## Task prompt
Leaving out all pictures, transcribe exactly the lines between the line with "The image size" and the last line of the records below, both included.

[Stored data]
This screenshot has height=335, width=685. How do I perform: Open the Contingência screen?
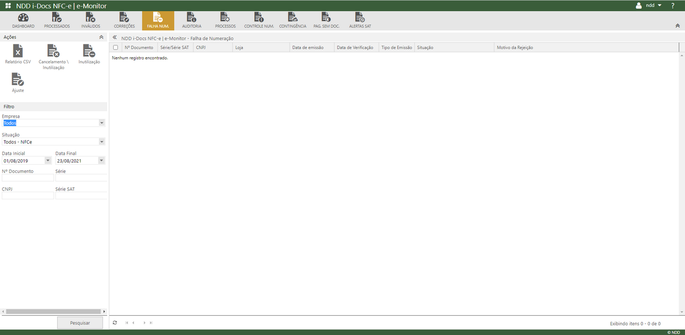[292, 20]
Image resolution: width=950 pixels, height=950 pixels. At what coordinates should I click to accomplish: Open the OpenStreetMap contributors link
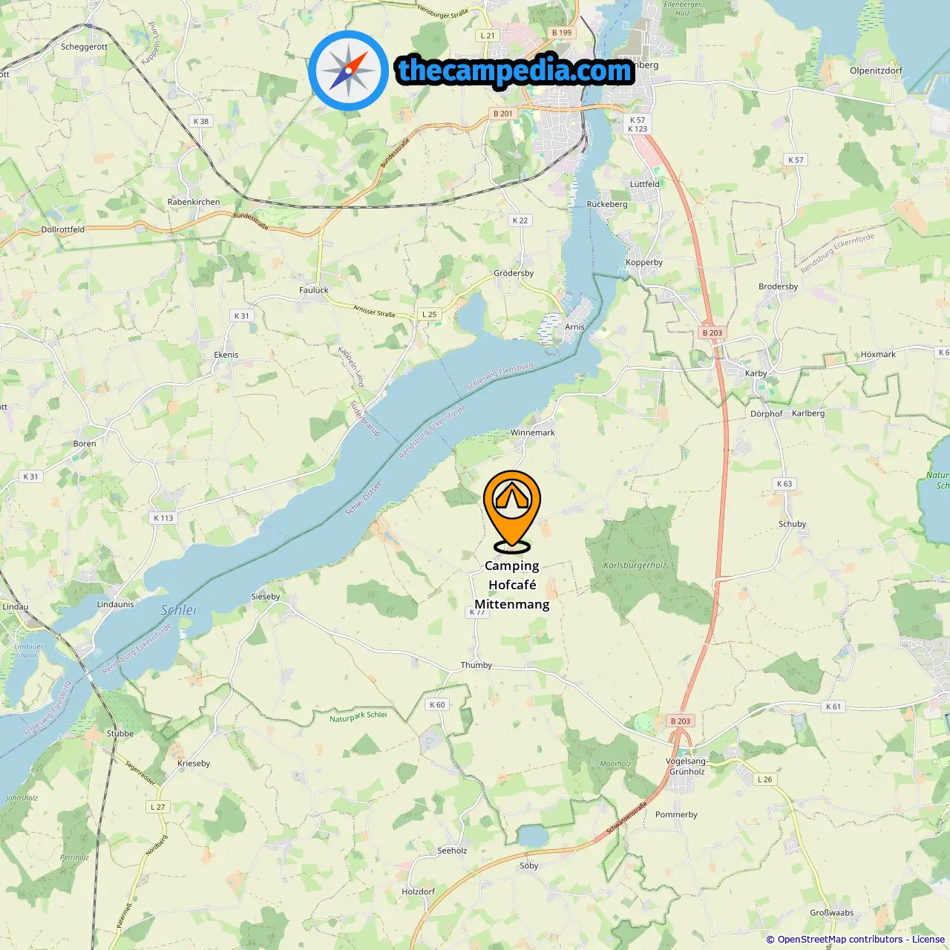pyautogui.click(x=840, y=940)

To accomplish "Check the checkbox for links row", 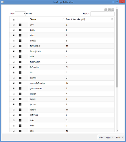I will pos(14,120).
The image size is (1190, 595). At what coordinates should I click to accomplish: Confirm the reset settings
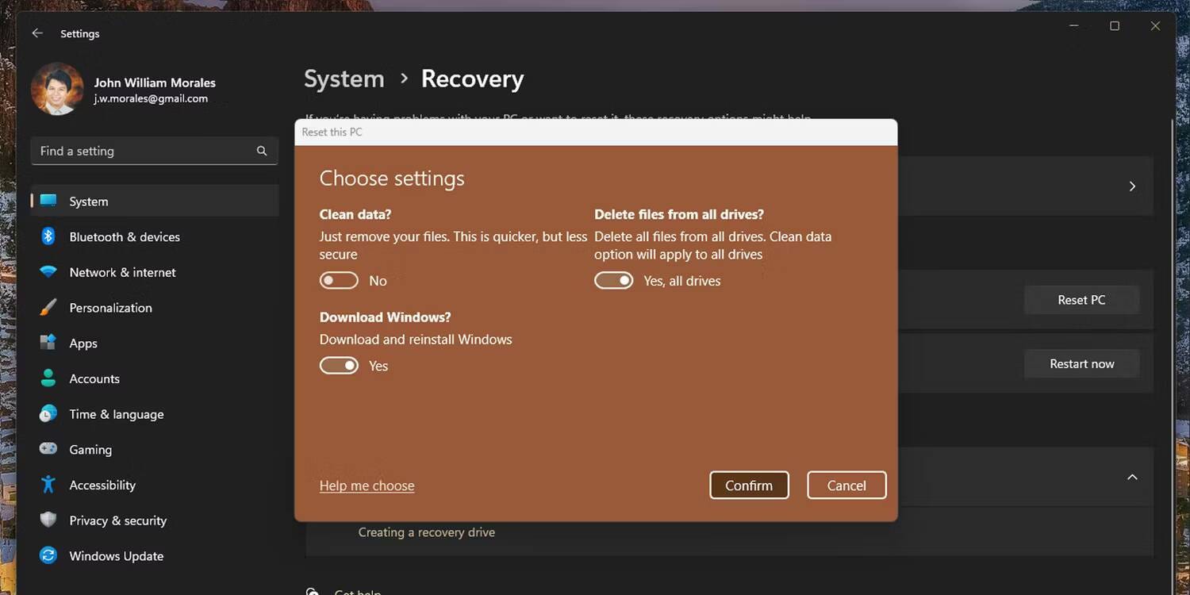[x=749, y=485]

## Answer to the problem
The image size is (1190, 595). At what coordinates should I click to accomplish: Confirm the reset settings
[x=749, y=485]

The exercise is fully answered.